Personenbezogene Daten von Beschäftigten dürfen nach der Neufassung des Bundesdatenschutzgesetzes BDSG nur erhoben, verarbeitet oder genutzt werden, wenn dies für die Begründung, Durchführung oder Beendigung des Beschäftigungsverhältnisses erforderlich ist (§ 32 Abs. 1 Satz 1 BDSG).
Unter personenbezogenen Daten versteht man Daten, die eindeutig einer bestimmten natürlichen Person zugeordnet sind oder eine solche Zuordnung mittelbar möglich ist.
Der Schutzumfang erstreckt sich auf „Beschäftigte“ und ist somit nicht auf Arbeitnehmer beschränkt.
§ 32 Abs. 2 BDSG regelt nun auch die Datenerhebung, die nicht automatisiert bzw. nicht mit Bezug auf die Verarbeitung oder Nutzung in automatisierten Dateien erfolgt. Dies bedeutet, dass nun auch personenbezogene Daten der Mitarbeiter z. B. auf einem Fragebogen oder in einer manuell geführten Akte den datenschutzrechtlichen Beschränkungen unterliegen.
Gem. § 32 Abs. 1 Satz 2 BDSG können personenbezogene Daten eines Beschäftigten zur Aufdeckung von Straftaten dann erhoben, verarbeitet oder genutzt werden, “wenn zu dokumentierende tatsächliche Anhaltspunkte den Verdacht begründen, dass der Betroffene im Beschäftigungsverhältnis eine Straftat begangen hat, die Erhebung, Verarbeitung oder Nutzung zur Aufdeckung erforderlich ist und das schutzwürdige Interesse des Beschäftigten an dem Ausschluss der Erhebung, Verarbeitung oder Nutzung nicht überwiegt, insbesondere Art und Ausmaß im Hinblick auf den Anlass nicht unverhältnismäßig sind.”
Die Überprüfung der erfolgten Interessenabwägung wird der Rechtsprechung überlassen bleiben.

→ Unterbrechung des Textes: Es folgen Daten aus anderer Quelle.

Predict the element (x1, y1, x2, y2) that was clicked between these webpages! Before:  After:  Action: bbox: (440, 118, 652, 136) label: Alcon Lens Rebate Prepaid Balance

Allerdings ist bereits die Erhebung der personenbezogenen Daten eines Beschäftigten nur dann zulässig, wenn schon vor Beginn dieser Erhebung die zu dokumentierenden tatsächlichen Anhaltspunkte für den Verdacht einer begangenen Straftat bestehen. Problematisch ist, dass gem. § 32 Abs. 2 BDSG das Dokumentieren der Verdachtsmomente selbst bereits eine Datenerhebung darstellt, auch wenn dies vom Arbeitgeber handschriftlich erfolgte. Somit ist eine Datenerhebung zulässig, wenn eine dokumentierte Datenerhebung bereits erfolgt ist. Eine solche dokumentierte Datenerhebung wäre jedoch nur zulässig, wenn dort nicht personenbezogene Daten erhoben werden. Dies wäre beispielsweise bei einer anonymisierten Erhebung der Fall. Im Falle einer anonymisierten Erhebung kann jedoch kein Bezug zu einer konkreten Straftat eines bestimmten Mitarbeiters hergestellt werden. Eine dokumentierte Datenerhebung mit personenbezogenen Daten wäre rechtswidrig, da in diesem Fall bereits diese Erhebung ein Erheben von Mitarbeiterdaten darstellt. Zulässig dürfte die Erhebung sein, wenn § 32 Abs.1 BDSG dahingehend versteht, dass dieser auf zusätzliche Erhebungen zur erfolgten Straftat gerichtet ist.
Unzulässig wäre es, lediglich auf Verdacht präventive Kontrollen aller Mitarbeiter durchzuführen. Eine Straftat muss bereits begangen worden sein und zudem ist ein Verdacht gegen einen bestimmten Mitarbeiter erforderlich.
Von einem umfassenden “Arbeitnehmerdatenschutz” kann noch lange nicht gesprochen werden. Insbesondere der Datenschutz im Zusammenhang mit der Frage der Internet- und E-Mail-Nutzung sind noch nicht gesetzlich geregelt.
Es bleibt nur zu hoffen, dass der Gesetzgeber die Problematik nicht aus den Augen verliert und zu klaren, verständlichen und eindeutigen Regelungen findet.